Only take one med which is Prevastatin for high LDL. It lowered my LDL from 140 to under 100. Triglycerides went down quite a bit too. Plus my HDL to Triglycerides ratio is under 2.0
I had to switch 3 times to find the statin which didn't give me cramping.
 
There are studies that suggest if you lower your cholesterol below 70, you can begin to actually reduce the size of blockages in your arteries.
 
Check out the 6% rule for statins.

The first lowest recommended dose gives the biggest decrease in cholesterol. After that each doubling of the dose knock another six percentage points off the cholesterol count.

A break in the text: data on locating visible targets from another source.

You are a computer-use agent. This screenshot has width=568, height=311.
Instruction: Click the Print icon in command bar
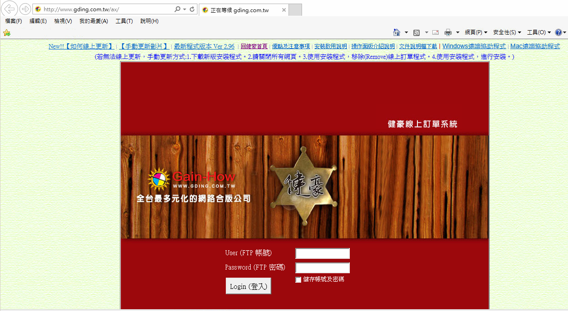[448, 32]
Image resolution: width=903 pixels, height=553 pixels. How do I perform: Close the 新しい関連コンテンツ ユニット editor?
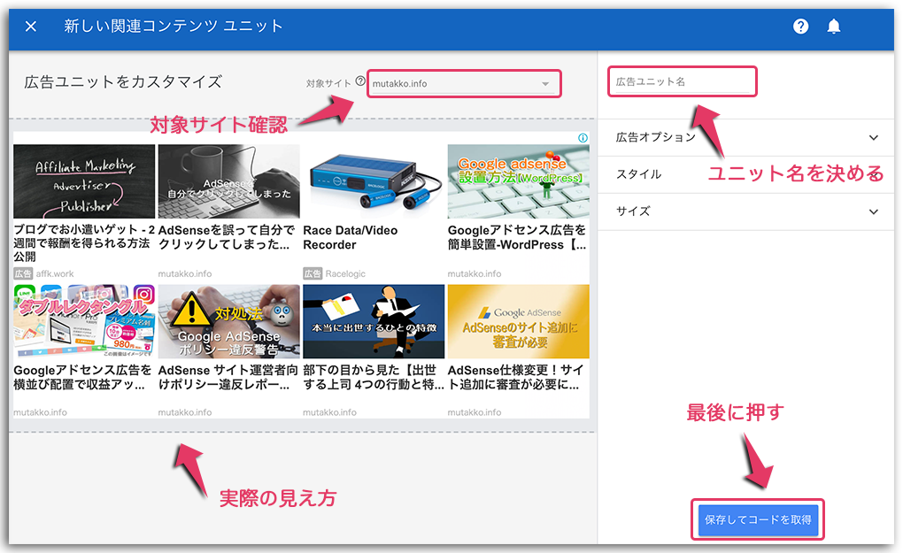tap(30, 26)
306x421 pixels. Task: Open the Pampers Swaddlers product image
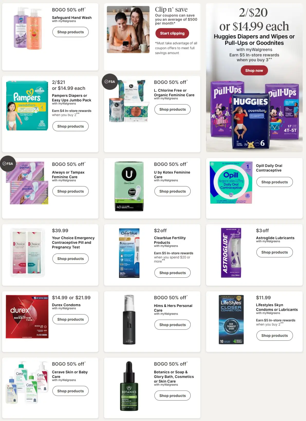(27, 106)
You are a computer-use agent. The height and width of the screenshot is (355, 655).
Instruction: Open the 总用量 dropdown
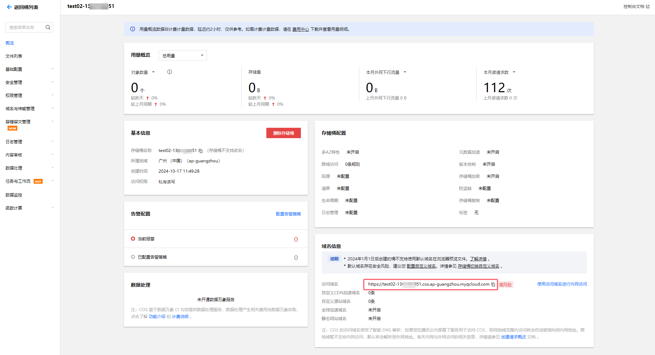[182, 56]
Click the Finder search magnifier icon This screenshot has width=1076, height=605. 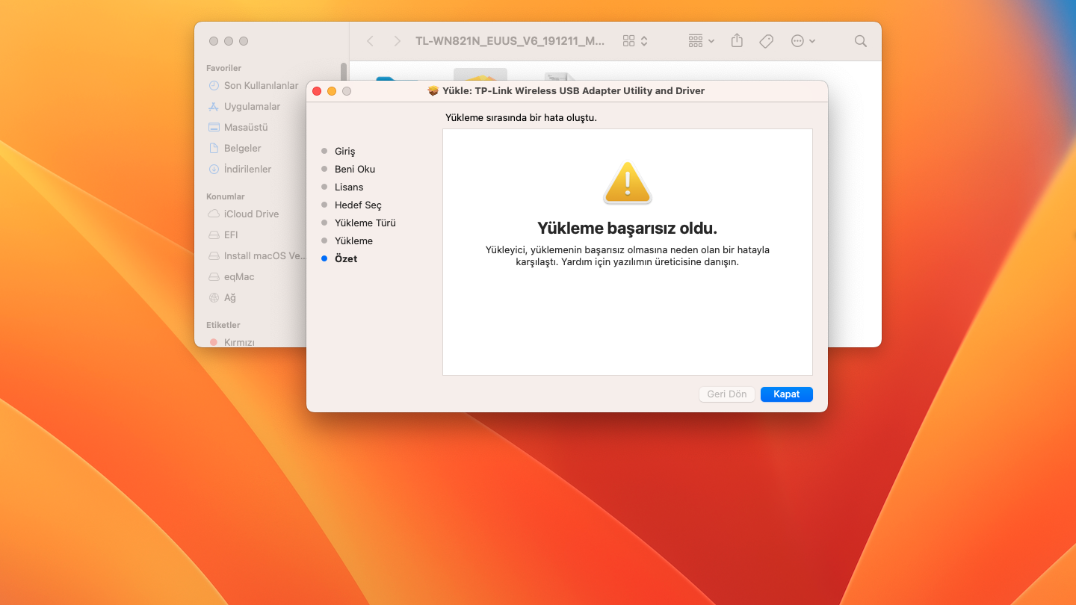tap(860, 41)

  • if the dose of a statin is doubled then there is an approximate 6% increase in LDL lowering efficacy by doubling the dose - the so-called 6 percent rule
    • for example
      • rosuvastatin statin 5mg produces an approximate LDL reduction of 40% - if the dose of rosuvastin is doubled to 10mg then there is an approximate 46% LDL reduction expected with this dose of rosuvastatin
      • pravastatin 20mg produces an approximate LDL reduction of 24% - if the dose of pravastatin is doubled to 40mg then there is an approximate 30% LDL reduction expected with this dose of pravastatin
    • the "6 percent rule" holds approximately for all statins (1,2)
 
Childlike, maybe, but I have this idea that decades in medicine, medical school, residency, ACP qualifications, continuing education, and QC by his large medical group might, just might, have resulted in his knowing more than I could learn from a little internet research, random anecdotes, and consultation with SGOTI. I don't need him to justify his opinions to me, though I do expect and get discussion of tradeoffs where I have questions or where significant tradeoffs exist.

WADR, sometimes you guys crack me up. :)
That would be fine if science (medicine) was a settled concept. We learn more and more every day and to think a doctor can keep up with all of it with the patient loads they have today is not realistic. Further, to think that the medical profession (doctors and heath system administrators) are not significantly influenced by the pharmaceutical industry would be naive. I don’t think I know more than them, but I do consider myself an equal (maybe more) partner in my healthcare and I do question pretty much everything that enters my body. I also look for what lifestyle changes I can make rather than taking a medication. You can’t blame doctors for favoring medication given the average American lifestyle and eating habits but about 15 years ago, I started doing my best to do better.
 
You can’t blame doctors for favoring medication given the average American lifestyle and eating habits but about 15 years ago, I started doing my best to do better.
So, don't take a statin. We all make personal decisions regarding what path we wish to follow regarding proposed medical treatments and you've made yours. You don't need consensual validation for this kind of personal decision.